- 1) Population
- 2) Population Growth
- 3) Types of Survivorship curves
- 4) Survivorship curve type I
- 5) Survivorship curve type II
- 6) Survivorship curve type III
- 7) Types of Population Growth
- 8) Exponential Population growth
- 9) Logistic Population growth
- 10) Population Density
- 11) You may also like to learn:
Populations are groups of individuals of the same species that occupy a given area at the same time. Each population has unique attributes. The important attributes associated with population are population growth and population regulation.
In animals, the population shows birth, death, and dispersal. Therefore, animal populations change over time. The death of an organism is characterized by survivorship curves. In the survivorship curve graph, the numbers of survivors are plotted on Y-axis, and age is plotted on X-axis.
Types of Survivorship curves
There are three types of survivorship curves.
Survivorship curve type I
This gives a convex curve on the graph. In type I, populations survive to old age. Then they die rapidly. Environmental factors are not important. These factors do not influence mortality. Thus, most individuals live their potential lifespan.
Human populations show a type I survivorship curve.
Survivorship curve type II
This gives a diagonal line. In type II, populations have a constant chance of death throughout their lives. In type II, the environment has an important influence on mortality. It has a harsh effect on the young ones than the old.
Populations of rodents and birds show a type II survivorship curve.
Survivorship curve type III
This gives a concave curve in the graph. In type III, populations show a very high juvenile mortality rate. There is a much lower mortality rate in adulthood.
Fishes and many invertebrates show type III survivorship curves.
Types of Population Growth
There are two types of growth.
- Exponential growth
- Logistic growth
Exponential Population growth
The increase of the population by the same ratio per unit time is called exponential growth. Different populations have different potentials to increase their numbers. Not all populations display the same capacity for growth.
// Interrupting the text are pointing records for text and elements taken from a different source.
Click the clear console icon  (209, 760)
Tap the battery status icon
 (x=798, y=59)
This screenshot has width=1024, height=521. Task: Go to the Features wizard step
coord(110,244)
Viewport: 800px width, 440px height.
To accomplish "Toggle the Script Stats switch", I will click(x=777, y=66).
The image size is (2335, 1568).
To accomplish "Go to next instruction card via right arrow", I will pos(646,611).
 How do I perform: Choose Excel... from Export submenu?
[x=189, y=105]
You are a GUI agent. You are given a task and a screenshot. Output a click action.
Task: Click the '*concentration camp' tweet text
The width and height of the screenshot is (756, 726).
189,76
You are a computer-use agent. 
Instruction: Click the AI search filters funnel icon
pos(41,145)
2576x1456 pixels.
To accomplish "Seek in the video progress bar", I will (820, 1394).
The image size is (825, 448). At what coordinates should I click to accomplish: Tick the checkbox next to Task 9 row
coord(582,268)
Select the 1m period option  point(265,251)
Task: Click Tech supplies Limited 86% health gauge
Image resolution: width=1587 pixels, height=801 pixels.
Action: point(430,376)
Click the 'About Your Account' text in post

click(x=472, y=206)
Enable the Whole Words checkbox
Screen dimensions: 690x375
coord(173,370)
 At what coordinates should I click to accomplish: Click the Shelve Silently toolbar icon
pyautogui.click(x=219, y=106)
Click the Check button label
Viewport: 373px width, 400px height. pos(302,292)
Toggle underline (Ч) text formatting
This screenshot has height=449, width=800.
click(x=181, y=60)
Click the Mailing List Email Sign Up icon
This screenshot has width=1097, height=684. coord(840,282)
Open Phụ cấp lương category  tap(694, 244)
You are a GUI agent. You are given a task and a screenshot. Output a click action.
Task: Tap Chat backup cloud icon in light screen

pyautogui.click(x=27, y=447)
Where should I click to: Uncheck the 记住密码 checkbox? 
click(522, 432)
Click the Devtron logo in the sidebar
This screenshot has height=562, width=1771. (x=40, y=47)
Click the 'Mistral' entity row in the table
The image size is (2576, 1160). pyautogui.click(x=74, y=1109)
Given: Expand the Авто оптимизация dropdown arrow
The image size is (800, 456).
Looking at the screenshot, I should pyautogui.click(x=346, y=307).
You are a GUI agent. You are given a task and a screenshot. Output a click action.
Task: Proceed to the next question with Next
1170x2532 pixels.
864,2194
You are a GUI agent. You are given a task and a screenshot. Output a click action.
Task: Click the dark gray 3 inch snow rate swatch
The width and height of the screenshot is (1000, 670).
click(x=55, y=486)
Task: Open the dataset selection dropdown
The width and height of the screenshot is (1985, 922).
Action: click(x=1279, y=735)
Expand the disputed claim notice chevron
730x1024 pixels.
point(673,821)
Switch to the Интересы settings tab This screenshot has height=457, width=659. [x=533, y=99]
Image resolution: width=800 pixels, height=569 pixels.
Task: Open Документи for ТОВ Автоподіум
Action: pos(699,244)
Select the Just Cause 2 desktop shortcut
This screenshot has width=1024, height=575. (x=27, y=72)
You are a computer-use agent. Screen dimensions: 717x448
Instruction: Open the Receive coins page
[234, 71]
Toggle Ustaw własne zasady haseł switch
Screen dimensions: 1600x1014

Many factors influence reproductive potential. Some of them are given below:
- Number of offspring produced
- The likelihood of survival to reproductive age
- The duration of the reproductive period
- The length of the time it takes to reach maturity.
Logistic Population growth
The growth in which population reaches the carrying capacity and does increase further is called logistic population growth. The population size that a particular environment can support is called carrying capacity.
Logistic population growth is symbolized by K. exponential growth cannot occur indefinitely. There are many environmental resistances. These resistances are climate, food, space, etc.
These resistances check the population growth rate. The population reaches the carrying capacity, the growth curves become a sigmoid or flattened S shape.
Every species has different conditions for survival. But population density and competition effects are common in all the species.
The number of individuals per unit space is called population density. There are two types of factors.
Density Independent Factors
The factors which are not influenced by the density of population are called density-independent factors. They influence the number of organisms in the population. These include the factors such as weather conditions.
A cold winter with little snow cover can destroy a population of lizards. These lizards live beneath the litter of the forest floor. A certain percentage of individuals will freeze to death. Their death is not affected by the size of the population.
Similarly, human activities like construction and deforestation affect animal populations.
Density Dependent Factors
The factors which are influenced by the density of population are called density-dependent factors. These factors are more severe when population density is large.
Animals often use territorial behavior, song, and scent to attract partners for reproduction. These actions become more prominent with the increase of population density. Thus, they are density-dependent factors.
Some other density-dependent factors are competing for resources, disease, predation, and parasitism.